Extent of the Damage

It is estimated that the cost of the damage to Brisbane’s parks was around $28 million, with most, if not all parks closed for significant periods of time. In total 406 parks in Brisbane were affected, with damage ranging from mud and silt covering the park, to the loss of boardwalks, playgrounds and other public infrastructure.

Many people thought that the mud and organic matter that came from the Brisbane flood was going to be beneficial to trees. In actual fact it was detrimental because the mud created an impervious mud layer, meaning that the natural filtration from rainwater was being repelled. The soils were already water logged and the mud layer was creating an anaerobic environment, locking out air, turning the soil to alcohol – trees don’t like an unhealthy soil environment!

The Mud Army

As the floodwaters slowly receeded, the extent of the damage became clear and a call for volunteers was put out; the response was overwhelming. Tens of thousands of people from all over Australia headed to Brisbane and fanned out to assist in any way that they could, many spending days cleaning up some of Brisbane’s parks. The hordes of volunteers were dubbed ‘the Mud Army’, and their incredible display of mateship will long be considered a timeless example of what it means to be Australian.

Adopt A Park

With the outpouring of support and the emergence of the Mud Army, Brisbane residents began an ‘adopt a park’ initiative as a way to focus local people’s recovery efforts; hundred of people responded by cleaning up parks in their local areas. The ‘adopt a park’ people weren’t organised under a united banner, but all over Brisbane people came out to their local parks and did their bit in helping clean things up. The ‘adopt a park’ efforts have been credited with being one of the main reasons why Brisbane’s parks have been restored so quickly and effectively.

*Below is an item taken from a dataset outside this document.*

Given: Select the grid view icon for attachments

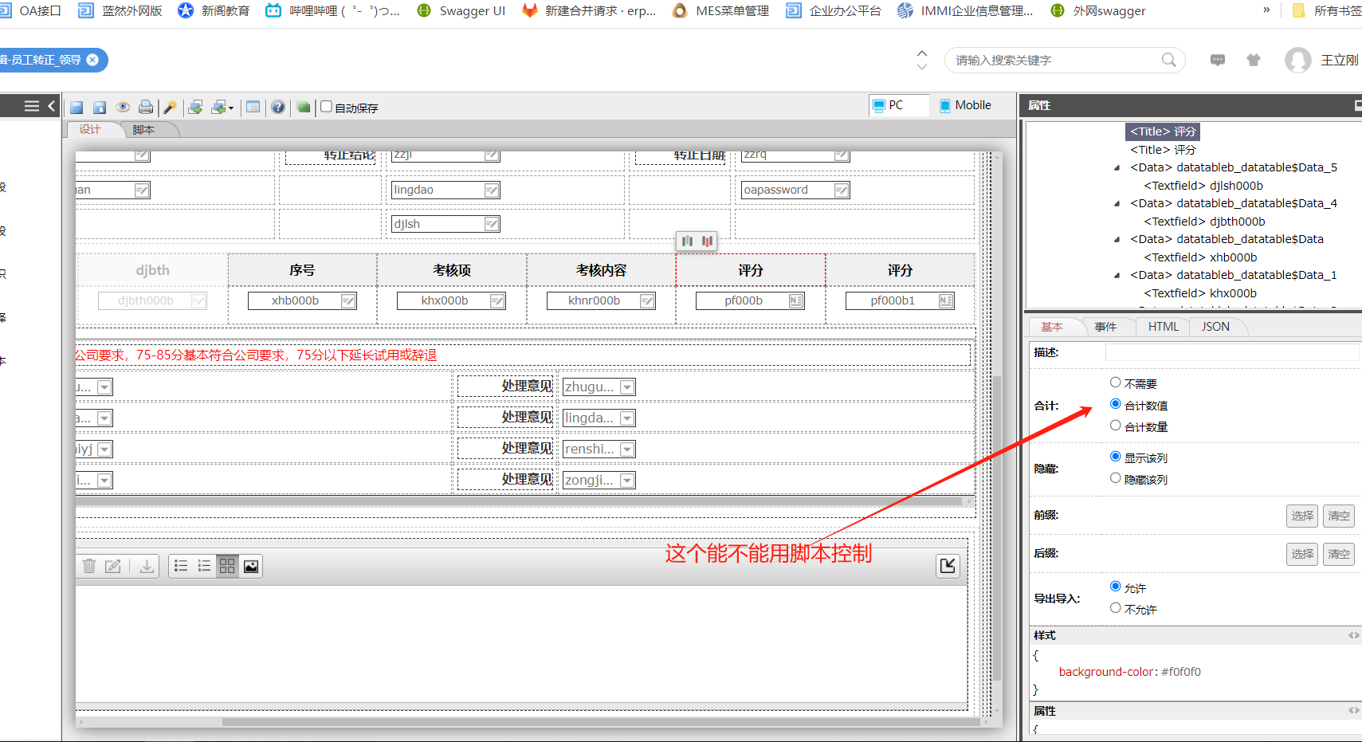Looking at the screenshot, I should coord(227,566).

Riverside Parks Flood Recovery

The efforts of Brisbane city council have been focused primarily under the banner of the Riverside Park Flood Recovery, and boosted by a wave of cash donated from across the country. An amazing job has been done to get the city’s parks looking great. Since the floods, arborists have replanted 38,000 trees. Within 6 months of the floods 90% of Brisbane parks were reopened and now, just over 12 months since the worst of the damage was done, 97% of parks are open. A small number of  parks remain closed as they are still being worked on by construction workers, tree services, landscapers and so on.

The amazing recovery of Brisbane’s parks from the devastating floods of 2011 is representative of the recovery that has taken place right across Queensland. Following widespread devastation, Queenslanders have fought back, with huge amounts of support from their fellow Australians, and it is fitting that it is the parks that have provided the shining example for this sports loving population. The parks are one of the more important life sources for people in Brisbane, and have played a big role in bringing people together to recover.